The results of sensing at Vr1 while applying V.sub.READH1 to WLn+1
will be used when an adjacent memory cell of WLn+1 is in any of
states S5-S7. When applying the read reference voltages Vr2 or Vr3,
the high pass voltage V.sub.READH2 is applied to WLn+1 for the high
pass bias. The results of sensing at Vr2 or Vr3 while applying
V.sub.READH1 to WLn+1 will be used when an adjacent memory cell of
WLn+1 is in any of states S5-S7. When applying the read reference
voltage Vr4 or Vr5, the high pass voltage V.sub.READH3 is applied
to WLn+1 for the high pass bias. The results of sensing at Vr4 or
Vr5 while applying V.sub.READH3 to WLn+1 will be used when an
adjacent memory cell of WLn+1 is in any of states S5-S7. When
applying the read reference voltage Vr6 or Vr7, the high pass
voltage V.sub.READH4 is applied to WLn+1 for the high pass bias.

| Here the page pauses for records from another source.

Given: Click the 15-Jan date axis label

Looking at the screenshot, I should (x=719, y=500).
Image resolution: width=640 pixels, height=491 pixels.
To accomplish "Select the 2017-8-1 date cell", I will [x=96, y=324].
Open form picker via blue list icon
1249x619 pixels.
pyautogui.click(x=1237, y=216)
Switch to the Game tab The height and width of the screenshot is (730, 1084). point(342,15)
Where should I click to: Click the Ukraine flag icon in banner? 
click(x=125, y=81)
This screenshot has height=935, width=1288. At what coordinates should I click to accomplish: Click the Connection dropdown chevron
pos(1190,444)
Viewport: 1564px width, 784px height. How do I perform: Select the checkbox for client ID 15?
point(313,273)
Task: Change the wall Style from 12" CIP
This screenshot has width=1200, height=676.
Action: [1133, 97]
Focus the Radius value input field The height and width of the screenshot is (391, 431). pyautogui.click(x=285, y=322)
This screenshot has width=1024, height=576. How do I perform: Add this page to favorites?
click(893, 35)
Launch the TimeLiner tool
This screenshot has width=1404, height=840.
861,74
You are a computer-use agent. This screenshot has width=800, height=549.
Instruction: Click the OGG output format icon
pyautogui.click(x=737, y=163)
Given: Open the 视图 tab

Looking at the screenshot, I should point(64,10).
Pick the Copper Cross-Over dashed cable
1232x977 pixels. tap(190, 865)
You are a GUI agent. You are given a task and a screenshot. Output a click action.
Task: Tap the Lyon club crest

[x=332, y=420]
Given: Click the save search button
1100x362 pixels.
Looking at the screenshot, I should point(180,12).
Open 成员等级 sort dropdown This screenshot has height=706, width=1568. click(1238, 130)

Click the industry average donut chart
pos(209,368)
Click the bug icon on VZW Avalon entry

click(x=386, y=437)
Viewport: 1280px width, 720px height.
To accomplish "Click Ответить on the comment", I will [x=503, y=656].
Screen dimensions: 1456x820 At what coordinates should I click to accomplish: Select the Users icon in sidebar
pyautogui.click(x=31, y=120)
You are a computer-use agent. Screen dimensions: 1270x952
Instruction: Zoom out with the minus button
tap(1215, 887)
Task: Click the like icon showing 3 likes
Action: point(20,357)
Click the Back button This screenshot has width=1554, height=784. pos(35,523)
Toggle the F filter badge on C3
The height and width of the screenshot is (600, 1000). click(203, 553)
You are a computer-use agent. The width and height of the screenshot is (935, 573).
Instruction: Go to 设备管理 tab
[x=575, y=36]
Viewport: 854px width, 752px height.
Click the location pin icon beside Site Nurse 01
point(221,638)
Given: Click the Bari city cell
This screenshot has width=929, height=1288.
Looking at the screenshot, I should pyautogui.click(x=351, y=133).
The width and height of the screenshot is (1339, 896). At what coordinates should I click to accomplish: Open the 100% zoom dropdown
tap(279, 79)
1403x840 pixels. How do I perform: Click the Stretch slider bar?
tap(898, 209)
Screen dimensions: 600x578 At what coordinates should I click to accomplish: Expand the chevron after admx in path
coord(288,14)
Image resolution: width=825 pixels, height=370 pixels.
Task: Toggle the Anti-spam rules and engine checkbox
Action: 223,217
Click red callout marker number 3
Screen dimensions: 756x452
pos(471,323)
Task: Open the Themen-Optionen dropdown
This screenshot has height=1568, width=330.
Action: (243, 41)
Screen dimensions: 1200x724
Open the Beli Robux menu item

The results of sensing at Vr6 and Vr7 while applying V.sub.READH4
to WLn+1 will be used when an adjacent memory cell of WLn+1 is in
any of states S5-S7.
[0182] As earlier described, the number of zones for dividing the
states of WLn+1 may be increased to generate more accurate DLA
values representing more than two potential conditions of the
adjacent memory cell. For example, each state may represent a zone
such that the read of WLn+1 will determine the actual state of the
adjacent memory cell so that eight conditions are used. Any number
of zones or conditions may be used. A different pass bias will be
used for each potential condition of an adjacent memory cell. For
example, eight different pass biases for eight conditions may be
used if each state is its own zone.
[0183] The use of four groups of read reference voltages to
differentiate the high pass voltage that is used is provided as an
example only. Any number of groups may be used. For example, two
groups may be used so that V.sub.READH1 is used with read reference
voltages Vr1, Vr2, Vr3, and Vr4, and V.sub.READH2 is used with read
reference voltages Vr5, Vr6, and Vr7. In another example, seven
groups could be used so that a different high pass bias is used for
each read reference voltage.
[0184] As earlier described, the high pass bias for WLn+1 generally
decreases as the state or read reference voltage applied to WLn
increases. The amount of decrease can be the same between each
transition, or different amounts of decrease may be used. It is
also noted that the high pass bias may be increased as the read
reference voltage increases in some cases. For example,
V.sub.READH1 in FIG. 18 may be less than V.sub.READH2 in one
example. V.sub.READH3 remains less than V.sub.READH2 and
V.sub.READH1, while being greater than V.sub.READH4. Such a
technique may be applied when the amount of shift in threshold
voltage increases between sensing at Vr1 and Vr2 for example.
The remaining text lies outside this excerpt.